High on the Parecis plateau of Brazil, two great rivers are born close together and then turn their backs on each other. The Guaporé flows north and west, feeding the Madeira and ultimately the Amazon, bound for the Atlantic by way of the world's largest rainforest. The Paraguay flows south, draining toward the Río de la Plata and a different sea. Yet because they share a birthplace, they also share inhabitants. Fish that should belong to one basin turn up in the other. The black phantom tetra, prized in the aquarium trade, and the powerful golden dorado, hunted by anglers, swim in both, living proof that a watershed divide can be more porous than the map suggests.
Roughly 260 species of fish are known from the Guaporé basin, and about 25 of them live nowhere else on Earth. Most of the fish fauna is recognizably Amazonian, but the river's odd connection to the Paraguay gives it a character all its own. Along its banks and in its oxbows live some of South America's most charismatic and most threatened animals: the giant otter, up to six feet of muscle and curiosity; the pink river dolphin, the largest freshwater dolphin in the world; the black caiman; and the jaguar that hunts the flooded forest edge. This is one of the great strongholds for creatures that are vanishing almost everywhere else.
Crossing the eastern edge of the Beni savanna, the Guaporé forms the boundary of the vast Guaporé Biological Reserve, more than 615,000 hectares of protected wilderness. Rivers born inside that reserve, the São Miguel, the Branco, the São Simão, the Massaco, and the Colorado, pour their waters into the Guaporé, so that the river is fed by the very land it protects. It is a closed loop of wildness: the reserve guards the headwaters, the headwaters feed the river, and the river guards the reserve in turn, an arrangement that has kept this corner of the basin wilder than almost any other.
The Guaporé has never been only a habitat. It was a colonial highway and a defensive line, the reason Portugal planted its frontier capital of Vila Bela on these banks in 1752 to hold the territory against Spanish Bolivia. Today the river still divides and connects two nations, with small towns and crossings dotting both shores. Conservationists on either side increasingly treat the Iténez-Guaporé as a single binational corridor, recognizing what the dolphins and otters always knew: the river does not care which country claims which bank. It simply keeps flowing toward the Amazon.

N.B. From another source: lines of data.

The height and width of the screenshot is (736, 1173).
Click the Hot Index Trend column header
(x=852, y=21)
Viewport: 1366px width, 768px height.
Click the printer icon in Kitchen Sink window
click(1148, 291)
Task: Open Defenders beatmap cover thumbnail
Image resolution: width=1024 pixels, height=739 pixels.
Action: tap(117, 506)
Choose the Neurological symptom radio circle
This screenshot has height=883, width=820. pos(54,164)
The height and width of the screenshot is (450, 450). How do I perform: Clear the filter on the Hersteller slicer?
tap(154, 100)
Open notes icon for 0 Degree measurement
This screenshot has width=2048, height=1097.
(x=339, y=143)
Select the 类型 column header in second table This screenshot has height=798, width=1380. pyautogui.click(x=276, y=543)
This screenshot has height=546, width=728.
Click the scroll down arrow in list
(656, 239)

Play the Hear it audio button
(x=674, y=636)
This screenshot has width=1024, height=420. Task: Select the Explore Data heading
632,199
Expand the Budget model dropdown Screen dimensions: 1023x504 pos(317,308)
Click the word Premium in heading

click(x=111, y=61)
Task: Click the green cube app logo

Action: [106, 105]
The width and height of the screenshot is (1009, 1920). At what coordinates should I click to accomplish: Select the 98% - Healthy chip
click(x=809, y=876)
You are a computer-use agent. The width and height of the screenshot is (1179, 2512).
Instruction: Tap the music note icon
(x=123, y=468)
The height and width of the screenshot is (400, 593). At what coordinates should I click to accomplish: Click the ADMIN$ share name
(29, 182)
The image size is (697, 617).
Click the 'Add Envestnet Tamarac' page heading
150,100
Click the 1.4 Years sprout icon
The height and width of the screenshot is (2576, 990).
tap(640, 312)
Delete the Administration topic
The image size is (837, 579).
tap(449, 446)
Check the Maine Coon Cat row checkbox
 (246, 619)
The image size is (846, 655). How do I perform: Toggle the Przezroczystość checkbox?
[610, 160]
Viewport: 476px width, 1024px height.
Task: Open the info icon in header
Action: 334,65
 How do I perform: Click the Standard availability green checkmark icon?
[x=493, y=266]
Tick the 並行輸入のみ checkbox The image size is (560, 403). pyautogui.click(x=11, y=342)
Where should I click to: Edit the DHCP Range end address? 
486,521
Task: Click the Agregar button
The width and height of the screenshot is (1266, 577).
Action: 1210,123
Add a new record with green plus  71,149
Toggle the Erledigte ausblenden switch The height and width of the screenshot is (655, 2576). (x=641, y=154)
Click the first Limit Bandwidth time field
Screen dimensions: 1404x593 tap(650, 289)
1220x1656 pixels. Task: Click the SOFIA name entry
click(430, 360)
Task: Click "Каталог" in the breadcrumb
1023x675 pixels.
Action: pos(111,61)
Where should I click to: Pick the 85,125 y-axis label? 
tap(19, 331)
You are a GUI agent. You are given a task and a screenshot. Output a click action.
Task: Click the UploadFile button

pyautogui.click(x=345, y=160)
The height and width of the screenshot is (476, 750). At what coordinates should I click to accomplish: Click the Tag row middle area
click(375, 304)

The Guaporé River traces the Bolivia-Brazil border across the southwestern Amazon basin; a representative midpoint lies near 14.60°S, 58.95°W in Mato Grosso. From the air the river is an unmistakable navigation reference, a broad meandering ribbon with countless oxbow lakes, separating Brazilian Mato Grosso from Bolivia's Beni and Santa Cruz departments. There are no large airports directly on the river; the nearest gateways include Vilhena (ICAO SBVH) and other Rondônia fields to the northwest on the Brazilian side, and Santa Cruz's Viru Viru International (ICAO SLVR) far to the south on the Bolivian side. Recommended viewing altitude is 5,000 to 8,000 feet to follow the river's course and pick out the flooded savanna and gallery forest along its banks. In the dry season (May to September) sandbars and clear channels emerge; the wet season swells the river and floods the surrounding Beni savanna into a vast shallow sheet of water.